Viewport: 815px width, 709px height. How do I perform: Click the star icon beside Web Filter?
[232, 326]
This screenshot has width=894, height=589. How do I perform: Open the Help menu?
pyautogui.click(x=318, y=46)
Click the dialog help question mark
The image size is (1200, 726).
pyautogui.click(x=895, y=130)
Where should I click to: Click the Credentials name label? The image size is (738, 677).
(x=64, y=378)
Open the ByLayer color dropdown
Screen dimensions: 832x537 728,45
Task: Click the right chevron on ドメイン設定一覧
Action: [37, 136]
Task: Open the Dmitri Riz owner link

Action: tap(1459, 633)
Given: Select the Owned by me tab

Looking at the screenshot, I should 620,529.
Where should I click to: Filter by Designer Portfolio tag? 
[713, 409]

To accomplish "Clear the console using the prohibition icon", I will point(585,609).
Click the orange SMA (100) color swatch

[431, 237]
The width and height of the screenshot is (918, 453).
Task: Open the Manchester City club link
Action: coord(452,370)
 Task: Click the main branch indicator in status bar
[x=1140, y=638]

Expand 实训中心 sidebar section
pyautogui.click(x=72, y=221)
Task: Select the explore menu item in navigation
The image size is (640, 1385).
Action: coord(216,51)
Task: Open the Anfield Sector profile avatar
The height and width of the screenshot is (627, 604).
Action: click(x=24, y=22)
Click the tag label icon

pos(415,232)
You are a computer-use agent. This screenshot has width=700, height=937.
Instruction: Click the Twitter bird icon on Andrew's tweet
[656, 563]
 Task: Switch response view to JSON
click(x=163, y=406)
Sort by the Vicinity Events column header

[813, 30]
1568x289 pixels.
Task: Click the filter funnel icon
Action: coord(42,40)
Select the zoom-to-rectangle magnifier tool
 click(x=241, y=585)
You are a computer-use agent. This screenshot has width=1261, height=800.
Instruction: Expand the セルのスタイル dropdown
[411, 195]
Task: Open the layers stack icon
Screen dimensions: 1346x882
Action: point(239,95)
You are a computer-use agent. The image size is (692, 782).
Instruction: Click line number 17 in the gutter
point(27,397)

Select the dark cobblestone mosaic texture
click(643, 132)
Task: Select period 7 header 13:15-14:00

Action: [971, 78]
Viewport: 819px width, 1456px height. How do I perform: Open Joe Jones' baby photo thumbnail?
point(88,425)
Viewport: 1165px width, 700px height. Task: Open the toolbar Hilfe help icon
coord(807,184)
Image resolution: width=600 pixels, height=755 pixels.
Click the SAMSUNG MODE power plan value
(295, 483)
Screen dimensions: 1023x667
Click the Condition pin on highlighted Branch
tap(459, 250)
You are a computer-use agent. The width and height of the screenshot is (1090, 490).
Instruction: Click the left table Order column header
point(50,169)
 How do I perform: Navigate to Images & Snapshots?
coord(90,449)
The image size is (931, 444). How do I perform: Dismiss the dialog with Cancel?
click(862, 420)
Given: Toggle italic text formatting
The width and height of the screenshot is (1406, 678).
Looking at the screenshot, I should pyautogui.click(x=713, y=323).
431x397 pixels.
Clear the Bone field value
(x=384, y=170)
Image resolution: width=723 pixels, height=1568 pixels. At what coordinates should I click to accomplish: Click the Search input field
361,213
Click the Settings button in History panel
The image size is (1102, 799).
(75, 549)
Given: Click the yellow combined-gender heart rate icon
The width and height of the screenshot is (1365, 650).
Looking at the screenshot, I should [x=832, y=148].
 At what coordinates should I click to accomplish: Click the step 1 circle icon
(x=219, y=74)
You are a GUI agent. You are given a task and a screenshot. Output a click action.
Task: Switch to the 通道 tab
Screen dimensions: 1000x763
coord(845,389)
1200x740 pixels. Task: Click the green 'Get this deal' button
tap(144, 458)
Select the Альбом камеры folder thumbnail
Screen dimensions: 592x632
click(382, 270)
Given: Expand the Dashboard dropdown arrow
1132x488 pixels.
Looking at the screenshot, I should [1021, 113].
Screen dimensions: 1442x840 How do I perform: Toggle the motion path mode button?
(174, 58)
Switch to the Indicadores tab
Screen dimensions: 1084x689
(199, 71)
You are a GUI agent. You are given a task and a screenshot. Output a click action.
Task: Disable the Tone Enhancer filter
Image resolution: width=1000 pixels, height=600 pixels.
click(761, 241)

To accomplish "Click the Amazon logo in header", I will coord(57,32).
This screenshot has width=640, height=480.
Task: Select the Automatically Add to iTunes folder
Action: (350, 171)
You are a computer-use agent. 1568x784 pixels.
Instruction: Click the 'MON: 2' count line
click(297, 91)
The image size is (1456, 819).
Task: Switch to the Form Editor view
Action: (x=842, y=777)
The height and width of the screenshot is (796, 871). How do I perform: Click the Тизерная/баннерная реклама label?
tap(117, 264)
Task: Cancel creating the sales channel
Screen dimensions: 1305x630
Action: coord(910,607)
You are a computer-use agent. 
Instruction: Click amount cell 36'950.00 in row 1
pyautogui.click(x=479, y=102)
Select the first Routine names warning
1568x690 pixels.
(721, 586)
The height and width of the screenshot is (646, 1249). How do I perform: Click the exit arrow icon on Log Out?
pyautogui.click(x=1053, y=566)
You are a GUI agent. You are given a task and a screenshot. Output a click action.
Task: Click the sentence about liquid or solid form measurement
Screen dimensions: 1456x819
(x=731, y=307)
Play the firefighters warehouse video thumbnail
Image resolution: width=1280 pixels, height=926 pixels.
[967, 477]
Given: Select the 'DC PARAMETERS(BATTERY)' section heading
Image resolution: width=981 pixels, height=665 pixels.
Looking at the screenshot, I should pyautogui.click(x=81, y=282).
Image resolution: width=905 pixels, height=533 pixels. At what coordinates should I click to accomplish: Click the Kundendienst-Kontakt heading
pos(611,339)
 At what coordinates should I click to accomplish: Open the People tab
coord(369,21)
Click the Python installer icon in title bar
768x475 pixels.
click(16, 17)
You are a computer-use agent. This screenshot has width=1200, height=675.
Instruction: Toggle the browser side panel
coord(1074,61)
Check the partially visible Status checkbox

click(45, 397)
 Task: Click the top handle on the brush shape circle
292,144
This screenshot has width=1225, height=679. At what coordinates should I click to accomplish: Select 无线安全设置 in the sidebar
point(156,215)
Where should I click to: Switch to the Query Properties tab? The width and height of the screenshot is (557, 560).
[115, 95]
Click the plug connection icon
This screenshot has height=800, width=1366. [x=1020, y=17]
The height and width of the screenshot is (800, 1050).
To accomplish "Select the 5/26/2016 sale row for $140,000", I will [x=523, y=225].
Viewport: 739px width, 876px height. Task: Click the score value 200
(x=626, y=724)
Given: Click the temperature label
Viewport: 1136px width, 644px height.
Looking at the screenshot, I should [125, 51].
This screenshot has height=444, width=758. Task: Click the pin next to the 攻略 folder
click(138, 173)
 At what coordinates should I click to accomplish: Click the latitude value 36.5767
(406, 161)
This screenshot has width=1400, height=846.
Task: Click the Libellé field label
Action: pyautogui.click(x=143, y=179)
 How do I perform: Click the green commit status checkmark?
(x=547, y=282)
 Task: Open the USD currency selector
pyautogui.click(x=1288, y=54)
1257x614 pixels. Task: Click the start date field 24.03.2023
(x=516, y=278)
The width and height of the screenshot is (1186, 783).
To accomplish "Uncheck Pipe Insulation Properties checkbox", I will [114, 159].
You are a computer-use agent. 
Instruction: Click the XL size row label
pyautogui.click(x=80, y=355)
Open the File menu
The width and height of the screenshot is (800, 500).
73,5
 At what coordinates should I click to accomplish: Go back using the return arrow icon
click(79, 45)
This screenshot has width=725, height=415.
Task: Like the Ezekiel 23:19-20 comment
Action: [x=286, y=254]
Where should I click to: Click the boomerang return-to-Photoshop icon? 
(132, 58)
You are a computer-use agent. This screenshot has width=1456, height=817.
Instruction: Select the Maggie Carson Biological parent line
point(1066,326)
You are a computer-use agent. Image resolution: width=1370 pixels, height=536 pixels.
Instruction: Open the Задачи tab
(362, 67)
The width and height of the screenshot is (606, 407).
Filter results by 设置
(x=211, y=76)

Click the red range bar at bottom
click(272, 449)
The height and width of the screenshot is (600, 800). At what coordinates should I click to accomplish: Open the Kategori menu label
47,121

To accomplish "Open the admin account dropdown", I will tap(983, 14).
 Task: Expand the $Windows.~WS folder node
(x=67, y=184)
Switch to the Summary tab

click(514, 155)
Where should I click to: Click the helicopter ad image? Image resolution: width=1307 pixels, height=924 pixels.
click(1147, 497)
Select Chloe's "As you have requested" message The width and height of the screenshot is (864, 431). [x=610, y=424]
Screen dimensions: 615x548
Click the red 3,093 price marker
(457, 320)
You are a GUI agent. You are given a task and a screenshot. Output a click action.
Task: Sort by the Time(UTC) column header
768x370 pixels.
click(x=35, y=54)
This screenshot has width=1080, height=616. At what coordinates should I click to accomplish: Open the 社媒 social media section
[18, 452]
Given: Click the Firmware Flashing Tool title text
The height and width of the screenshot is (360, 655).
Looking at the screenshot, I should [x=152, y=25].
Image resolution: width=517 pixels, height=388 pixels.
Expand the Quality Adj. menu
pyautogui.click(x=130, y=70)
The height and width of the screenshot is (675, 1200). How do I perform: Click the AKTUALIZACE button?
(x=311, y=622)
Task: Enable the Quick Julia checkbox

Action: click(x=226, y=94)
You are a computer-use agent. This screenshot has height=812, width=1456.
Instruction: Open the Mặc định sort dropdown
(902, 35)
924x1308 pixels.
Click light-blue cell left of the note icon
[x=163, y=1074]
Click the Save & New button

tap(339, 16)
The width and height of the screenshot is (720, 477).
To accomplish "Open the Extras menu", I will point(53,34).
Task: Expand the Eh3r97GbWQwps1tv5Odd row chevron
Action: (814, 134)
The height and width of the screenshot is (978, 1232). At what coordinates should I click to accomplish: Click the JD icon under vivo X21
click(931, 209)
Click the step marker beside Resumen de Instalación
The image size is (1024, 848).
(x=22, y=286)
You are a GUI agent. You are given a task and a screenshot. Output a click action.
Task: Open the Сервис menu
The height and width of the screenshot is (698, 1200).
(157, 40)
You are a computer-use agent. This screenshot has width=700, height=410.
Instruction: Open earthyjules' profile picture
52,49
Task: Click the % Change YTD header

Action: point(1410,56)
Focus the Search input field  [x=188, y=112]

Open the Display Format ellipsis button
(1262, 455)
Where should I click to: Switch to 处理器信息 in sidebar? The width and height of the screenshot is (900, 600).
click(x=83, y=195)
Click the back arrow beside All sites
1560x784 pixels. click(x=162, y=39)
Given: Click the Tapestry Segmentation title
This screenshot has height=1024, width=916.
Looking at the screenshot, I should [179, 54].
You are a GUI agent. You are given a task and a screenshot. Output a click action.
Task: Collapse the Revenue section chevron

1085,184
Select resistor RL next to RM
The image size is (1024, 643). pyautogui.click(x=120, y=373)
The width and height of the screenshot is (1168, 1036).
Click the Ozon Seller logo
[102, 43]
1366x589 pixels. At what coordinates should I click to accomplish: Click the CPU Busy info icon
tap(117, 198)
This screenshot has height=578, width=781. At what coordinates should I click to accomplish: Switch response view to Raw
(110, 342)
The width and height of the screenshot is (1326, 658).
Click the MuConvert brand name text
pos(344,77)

■ Task to carry out: Please give the number of lines in the data above that hold "computer", and write nothing else.

■ Your solution: 12